Copy each of the following items word for word, with nothing changed.

## SUPPLIED RECORDS
---------------

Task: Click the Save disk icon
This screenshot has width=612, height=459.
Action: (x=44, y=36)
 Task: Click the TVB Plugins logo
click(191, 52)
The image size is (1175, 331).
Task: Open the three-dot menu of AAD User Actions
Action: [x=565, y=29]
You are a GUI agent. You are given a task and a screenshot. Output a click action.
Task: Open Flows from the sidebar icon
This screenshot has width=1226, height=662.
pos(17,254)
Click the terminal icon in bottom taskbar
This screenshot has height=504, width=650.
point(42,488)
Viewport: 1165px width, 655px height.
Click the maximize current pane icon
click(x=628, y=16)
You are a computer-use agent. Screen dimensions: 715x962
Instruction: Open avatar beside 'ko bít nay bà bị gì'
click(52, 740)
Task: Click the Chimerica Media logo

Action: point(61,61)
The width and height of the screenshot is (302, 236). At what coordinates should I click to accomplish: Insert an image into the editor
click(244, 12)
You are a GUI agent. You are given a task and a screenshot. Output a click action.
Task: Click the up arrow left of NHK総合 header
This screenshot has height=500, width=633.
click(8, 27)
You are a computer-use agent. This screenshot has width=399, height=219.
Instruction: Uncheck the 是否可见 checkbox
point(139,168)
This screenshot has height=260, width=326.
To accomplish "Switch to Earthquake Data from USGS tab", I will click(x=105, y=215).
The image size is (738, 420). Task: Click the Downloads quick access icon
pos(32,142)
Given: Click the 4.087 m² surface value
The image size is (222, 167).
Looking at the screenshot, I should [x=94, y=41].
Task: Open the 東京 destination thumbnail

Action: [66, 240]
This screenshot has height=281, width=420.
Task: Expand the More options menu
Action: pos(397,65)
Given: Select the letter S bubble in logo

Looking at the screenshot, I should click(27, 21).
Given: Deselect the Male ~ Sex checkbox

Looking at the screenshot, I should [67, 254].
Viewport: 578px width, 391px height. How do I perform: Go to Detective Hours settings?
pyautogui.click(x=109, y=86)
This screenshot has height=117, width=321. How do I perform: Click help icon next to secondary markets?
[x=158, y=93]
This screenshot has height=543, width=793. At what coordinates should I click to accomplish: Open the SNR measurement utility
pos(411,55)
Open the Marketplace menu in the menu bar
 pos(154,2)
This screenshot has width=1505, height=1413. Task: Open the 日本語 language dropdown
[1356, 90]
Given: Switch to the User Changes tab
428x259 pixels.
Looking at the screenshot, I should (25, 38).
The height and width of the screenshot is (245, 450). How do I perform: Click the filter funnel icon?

---------------

## RIGHT ANSWER
Task: Click the Save disk icon
This screenshot has width=612, height=459.
Action: (x=44, y=36)
 Task: Click the TVB Plugins logo
click(191, 52)
The image size is (1175, 331).
Task: Open the three-dot menu of AAD User Actions
Action: [x=565, y=29]
You are a GUI agent. You are given a task and a screenshot. Output a click action.
Task: Open Flows from the sidebar icon
This screenshot has width=1226, height=662.
pos(17,254)
Click the terminal icon in bottom taskbar
This screenshot has height=504, width=650.
point(42,488)
Viewport: 1165px width, 655px height.
Click the maximize current pane icon
click(x=628, y=16)
You are a computer-use agent. Screen dimensions: 715x962
Instruction: Open avatar beside 'ko bít nay bà bị gì'
click(52, 740)
Task: Click the Chimerica Media logo

Action: point(61,61)
The width and height of the screenshot is (302, 236). At what coordinates should I click to accomplish: Insert an image into the editor
click(244, 12)
You are a GUI agent. You are given a task and a screenshot. Output a click action.
Task: Click the up arrow left of NHK総合 header
This screenshot has height=500, width=633.
click(8, 27)
You are a computer-use agent. This screenshot has width=399, height=219.
Instruction: Uncheck the 是否可见 checkbox
point(139,168)
This screenshot has height=260, width=326.
To accomplish "Switch to Earthquake Data from USGS tab", I will click(x=105, y=215).
The image size is (738, 420). Task: Click the Downloads quick access icon
pos(32,142)
Given: Click the 4.087 m² surface value
The image size is (222, 167).
Looking at the screenshot, I should [x=94, y=41].
Task: Open the 東京 destination thumbnail

Action: [66, 240]
This screenshot has height=281, width=420.
Task: Expand the More options menu
Action: pos(397,65)
Given: Select the letter S bubble in logo

Looking at the screenshot, I should click(27, 21).
Given: Deselect the Male ~ Sex checkbox

Looking at the screenshot, I should [67, 254].
Viewport: 578px width, 391px height. How do I perform: Go to Detective Hours settings?
pyautogui.click(x=109, y=86)
This screenshot has height=117, width=321. How do I perform: Click help icon next to secondary markets?
[x=158, y=93]
This screenshot has height=543, width=793. At what coordinates should I click to accomplish: Open the SNR measurement utility
pos(411,55)
Open the Marketplace menu in the menu bar
 pos(154,2)
This screenshot has width=1505, height=1413. Task: Open the 日本語 language dropdown
[1356, 90]
Given: Switch to the User Changes tab
428x259 pixels.
Looking at the screenshot, I should (25, 38).
The height and width of the screenshot is (245, 450). How do I perform: Click the filter funnel icon?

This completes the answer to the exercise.